=== Your goal ===
What you should end up with is an exact copy of the lines from the one holding "Given: Expand the" through the last line of the entries below, both included, and nothing else; leave every picture out.

Records contained in a dataset:

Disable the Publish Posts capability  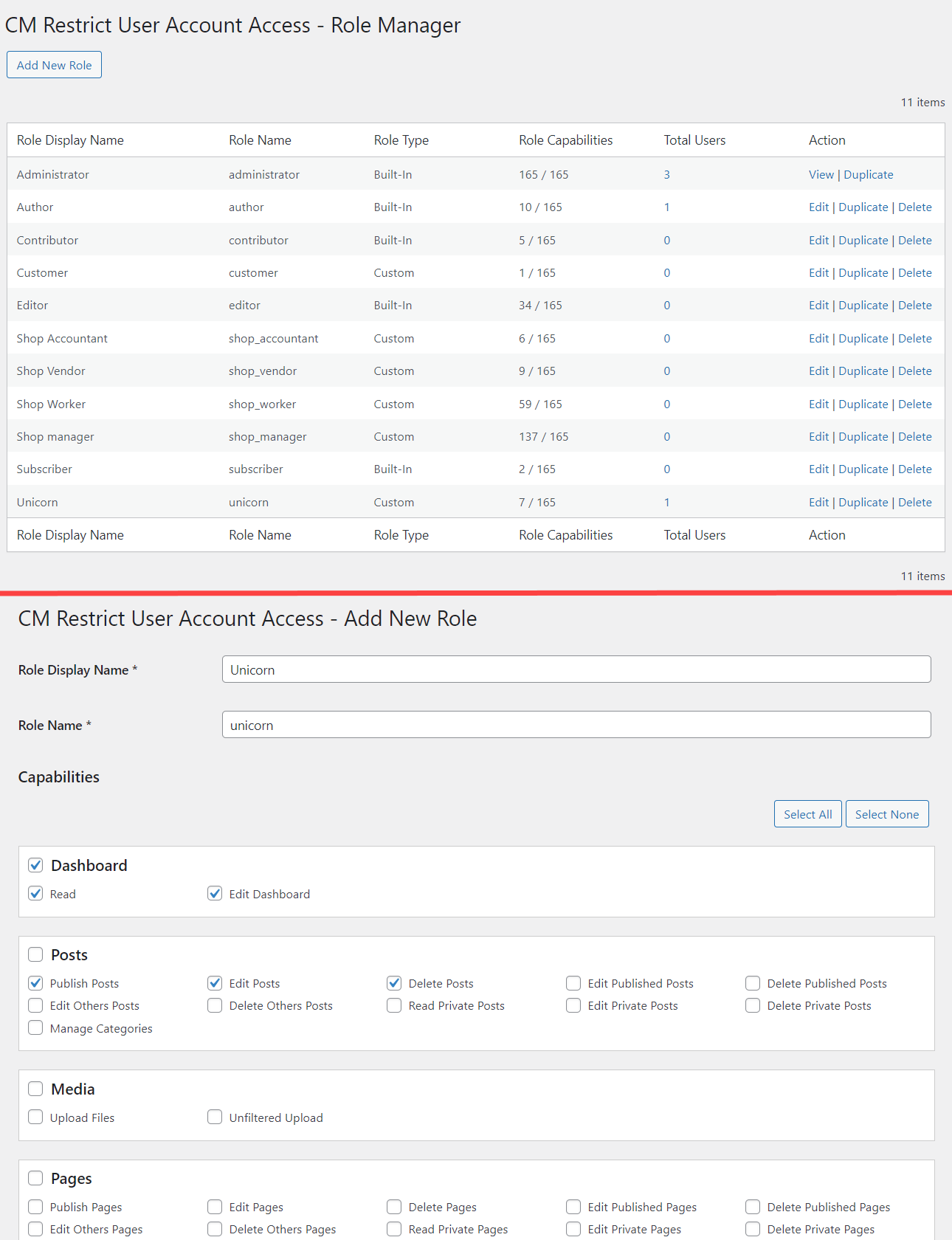tap(35, 983)
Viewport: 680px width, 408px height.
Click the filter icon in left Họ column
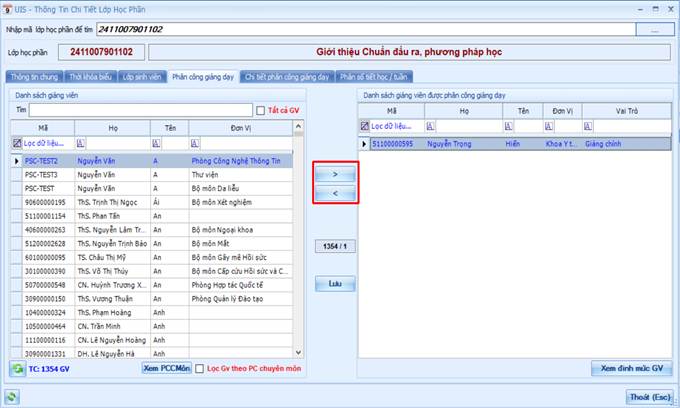pyautogui.click(x=81, y=143)
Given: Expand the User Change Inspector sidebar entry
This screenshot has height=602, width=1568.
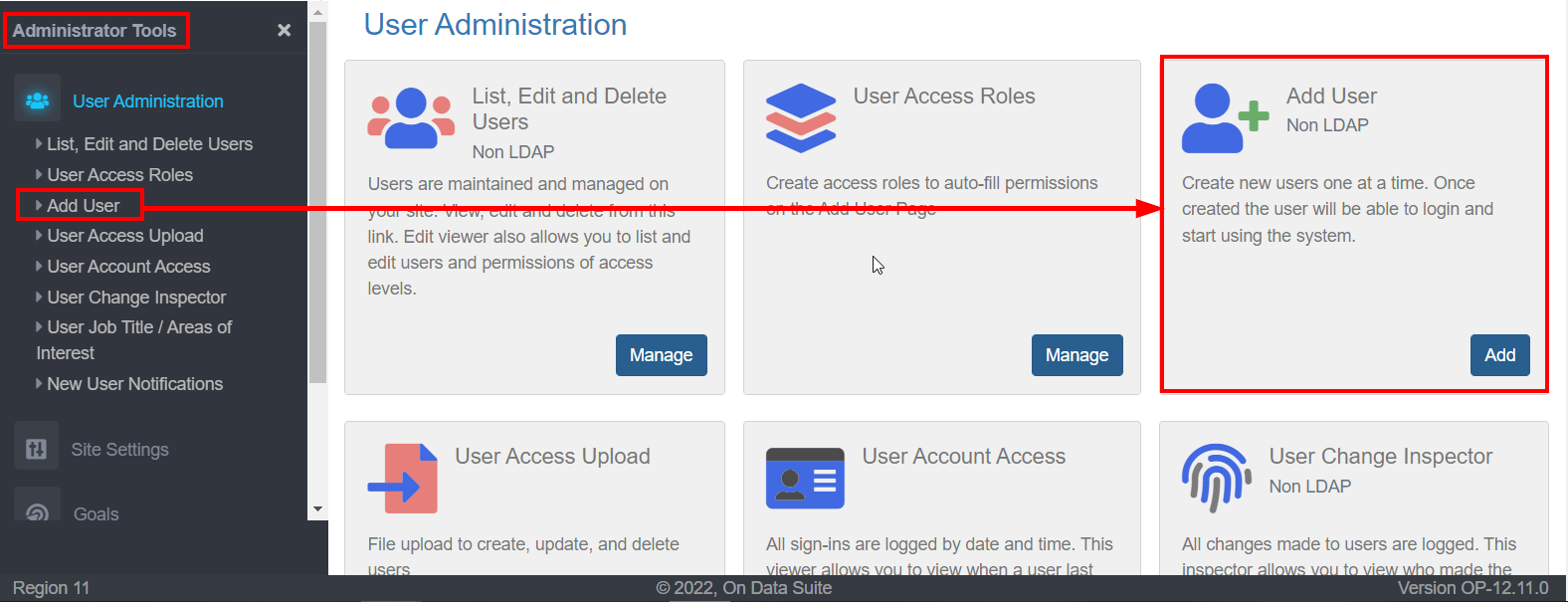Looking at the screenshot, I should 136,297.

=== Task solution ===
Given: Expand the User Change Inspector sidebar entry
This screenshot has height=602, width=1568.
Looking at the screenshot, I should 136,297.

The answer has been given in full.